Aku hanya ngomong saja, menerangkan tentang kesenian kehidupan para seniman-seniman di Jawa dan seniman-seniman besar di Eropah lalu kehabisan bahan dan mendongeng melantur saja seenaknya. Mereka memang suka bertanya, dan selalu diulang-ulang. Mereka datang dari tempat yang jauh-jauh kadang berpuluh kilometer jalan kaki, melalui sawah-sawah. Aku jadi terharu atas kesungguhan mereka. Kadang-kadang pagi-pagi sudah ada di rumah, membantu aku, membawakan kotak cat atau apa saja kalau melukis di luar, padahal kursus diadakan sore hari.
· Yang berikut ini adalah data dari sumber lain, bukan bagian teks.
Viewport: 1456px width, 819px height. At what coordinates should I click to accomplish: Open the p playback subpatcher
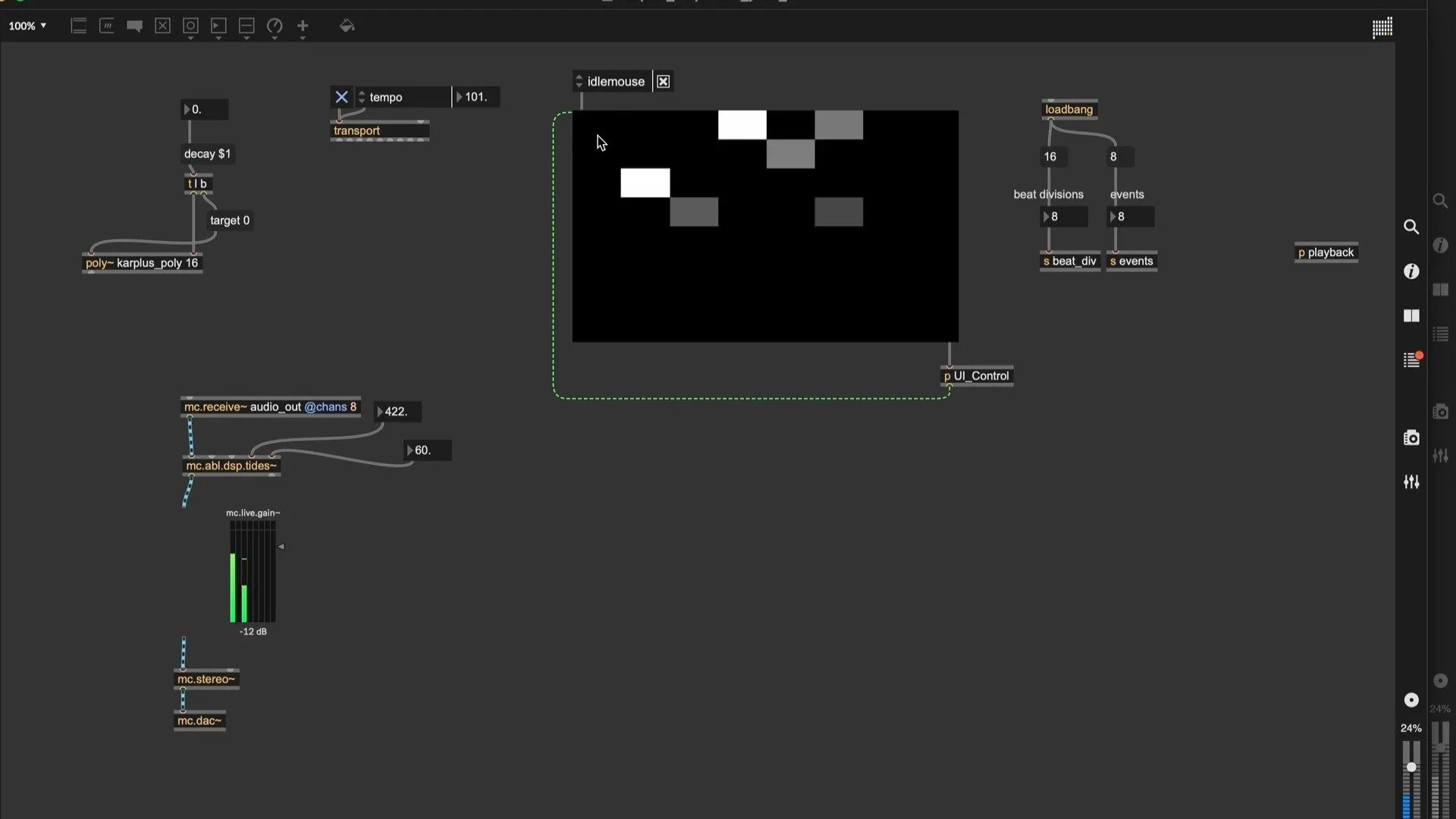point(1326,252)
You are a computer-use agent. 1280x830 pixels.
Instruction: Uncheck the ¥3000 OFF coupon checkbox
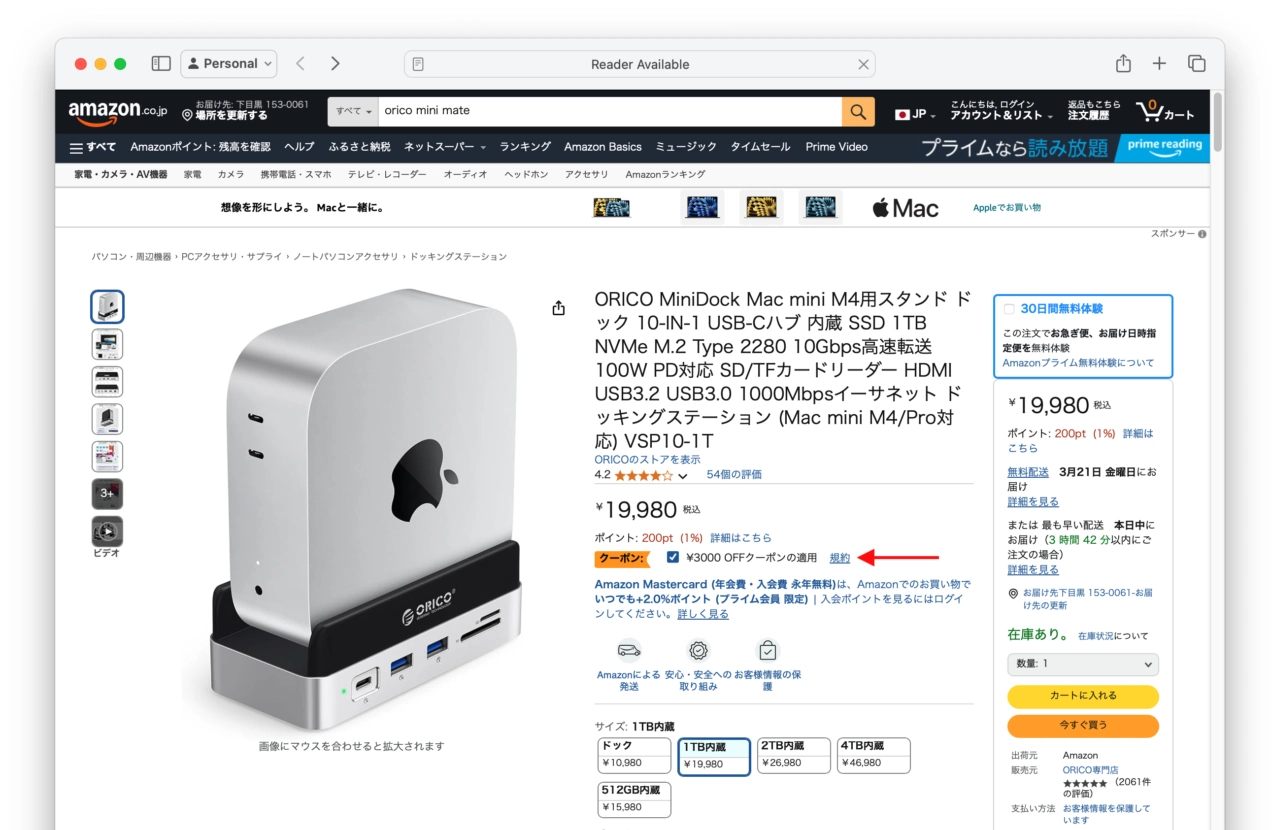[x=673, y=557]
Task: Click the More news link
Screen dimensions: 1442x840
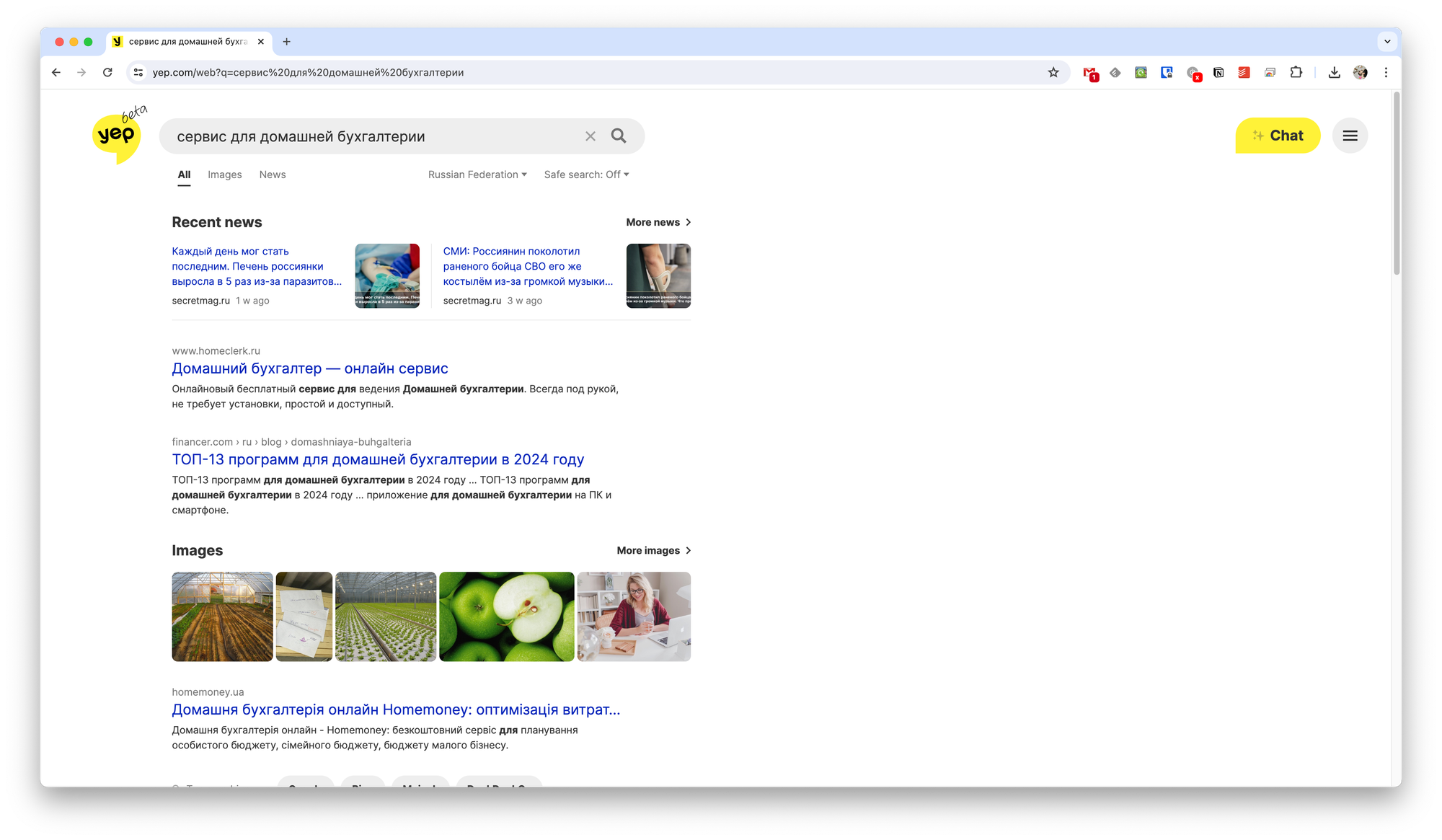Action: (658, 222)
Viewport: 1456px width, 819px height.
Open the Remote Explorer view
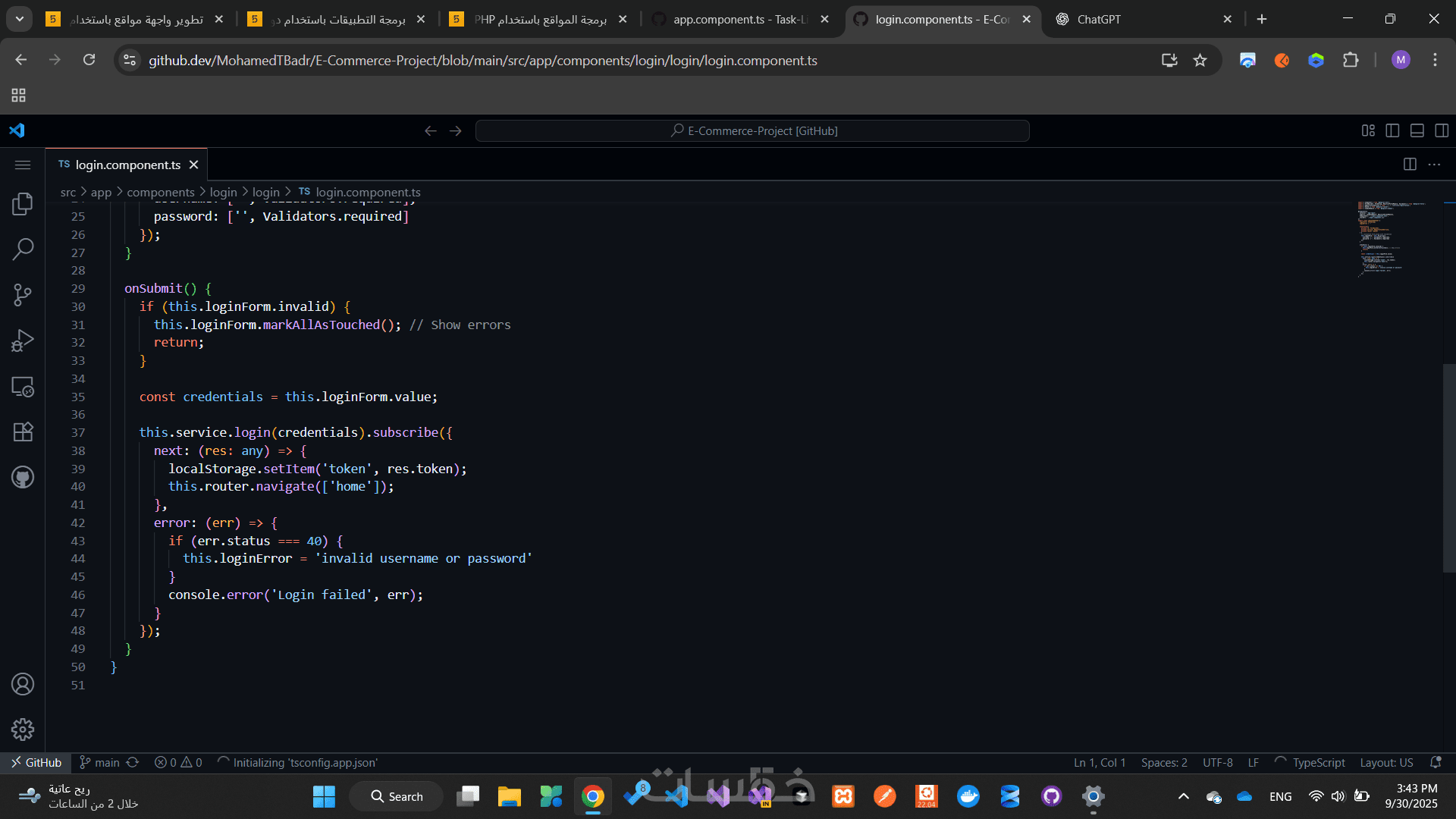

Setelah berlangsung kira-kira satu setengah bulan, aku benar-benar kehabisan bahan. Buku-buku tidak ada dan dongeng-dongeng itu aku akhiri saja. Salah seorang pengikut yang tertua paling setia dan bersungguh-sungguh, mendekatiku dan berkata,
- Pak Jawa –
Aku memang selalu dipanggil Pak Jawa. Mereka tahu namaku tapi rupanya memang agak sukar menyebutnya dan karena aku datang dari Jawa mereka sebutkan saja aku Pak Jawa.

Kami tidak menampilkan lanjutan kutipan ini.